To Ray and Charles Eames, design was never about a single project. More than a series of stand-alone products, their chairs, shelving, and other furnishings formed a system, a way of living, produced to be affordable yet elegant.

The goal of the newly formed Eames Institute of Infinite Curiosity, which is housed in a sprawling, modern ranch on the outskirts of Petaluma, is to explore their process of design and creation in the hopes that future designers can learn.

Ray and Charles, who worked together from the early 1940s, after they met at Cranbrook Academy, the legendary arts school, till Charles died in 1978, produced much in many media beyond their most famous productions, molded fiberglass chairs and Eames loungers.

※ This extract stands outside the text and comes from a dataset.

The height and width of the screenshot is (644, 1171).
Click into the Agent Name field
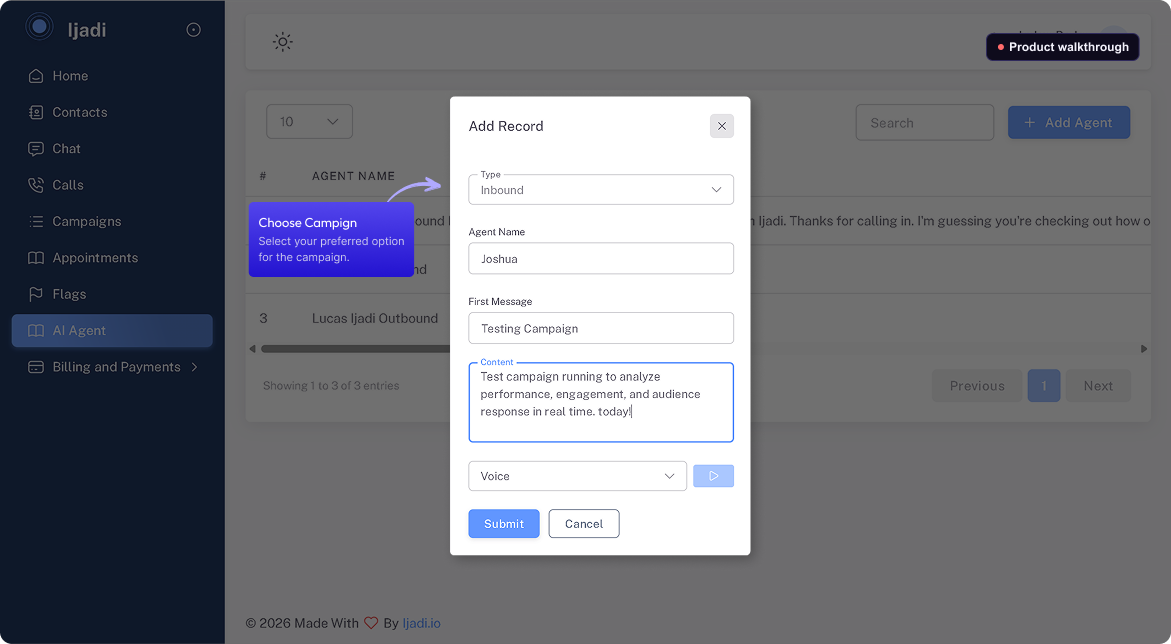point(600,258)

Among the best-known objects that sprung from the Eames studio were chairs, of a surprising variety.

Perhaps the Eameses' work in film best encapsulates their holistic attitude. Consider their short 1977 film, ‘Powers of Ten,’ which takes viewers from a picnic scene on up until we are viewing a landscape, the planet, the cosmos, and then a minuscule quark.

The Eameses, who worked out of a studio in Venice and built themselves an iconic house designed as part of the Los Angeles Case Study House program, had varied design backgrounds, and childhoods touched by tragedy – as shown in one of three illuminating online 'exhibits' that kick off the intitute’s programming.

Charles, from St. Louis, was son of a Pinkerton detective who never fully recovered after being shot by train robbers. To help support the family, Charles began working for a printer at age 10.

  Joe and Llisa
Joe Gebbia is one of the founders of the Institute, seen here with chief curator Llisa Demetrios, who is granddaughter of Ray and Charles. Gebbia, co-founder of AirBnB and an Eames enthusiast, provided the institute with seed money.

Later, studying architecture at college, he was kicked out for preferring Frank Lloyd Wright to the Beaux Arts tradition then in fashion.

Ray Kaiser, who suffered from the death of an older sister, was captivated by the vaudeville acts she enjoyed in a theater run by her dad. In New York she studied at the Art Students League with the legendary abstractionist Hans Hofmann.

Ray was very much a collector. Undoubtedly the extensive collection can be attributed to her tendency to carefully file away objects and papers. “While the files, films, and photographs went to the Library of Congress, a vast majority of items have been cared for by the family and now form the basis of the Eames Collection,” the institute states.

Even before the collection opens to the public at the ranch, much of the collection can be perused online.

A classic Eames lounger in the foreground dominates a display at the Institute.

We see childhood photos and multi-generational family photos. Chairs? You can see prototypes, early versions, later versions, variants: a ‘Paper Study for Side Shell,’ a ‘Handmade Fiberglass Study for Side Shell,’ and much more.

Indeed, the online exhibit ‘Form Follows Formulation’ suggests a lot about the process of Eames design. Did you know, for example, that it took 12 years from concept to actually produce a marketable fiberglass shell chair in 1952?

“The Eames Shell Chair has become one of the most recognizable design icons of the 20th century, but its present-day ubiquity belies its circuitous origins and radical premise,” the exhibit states.

Eames Ranch
The Eames Ranch was designed by architect William Turnbull in his well-known modern barn style, as seen also at the Sea Ranch and his own Napa winery.

The Eameses wrote about the chairs: “The form of these chairs is not new nor is the philosophy of seating embodied in them new -- but they have been designed to be produced by existing mass-production methods at prices that make mass production feasible and in a manner that makes a consistent high quality possible.”

The Eameses were manufacturers as well as designers, originally making the chairs from aluminum, which involved pounding the metal with 250-pound drop hammers in the couple's Venice shop.

“The molds usually broke after about three uses, and it took around four drops to successfully mold each shape,” the exhibit states.

“Working with a Los Angeles-based company called Zenith Plastics, the Eames Office devised a method that allowed them to make complex, three-dimensionally-formed shells with smooth surfaces in a minimum of working steps,” the exhibit continues.

Just as Joe Eichler turned architect-designed modern homes into products for the mass market, the Eameses always aimed to make fine modern furnishings that were affordable and for everyday use.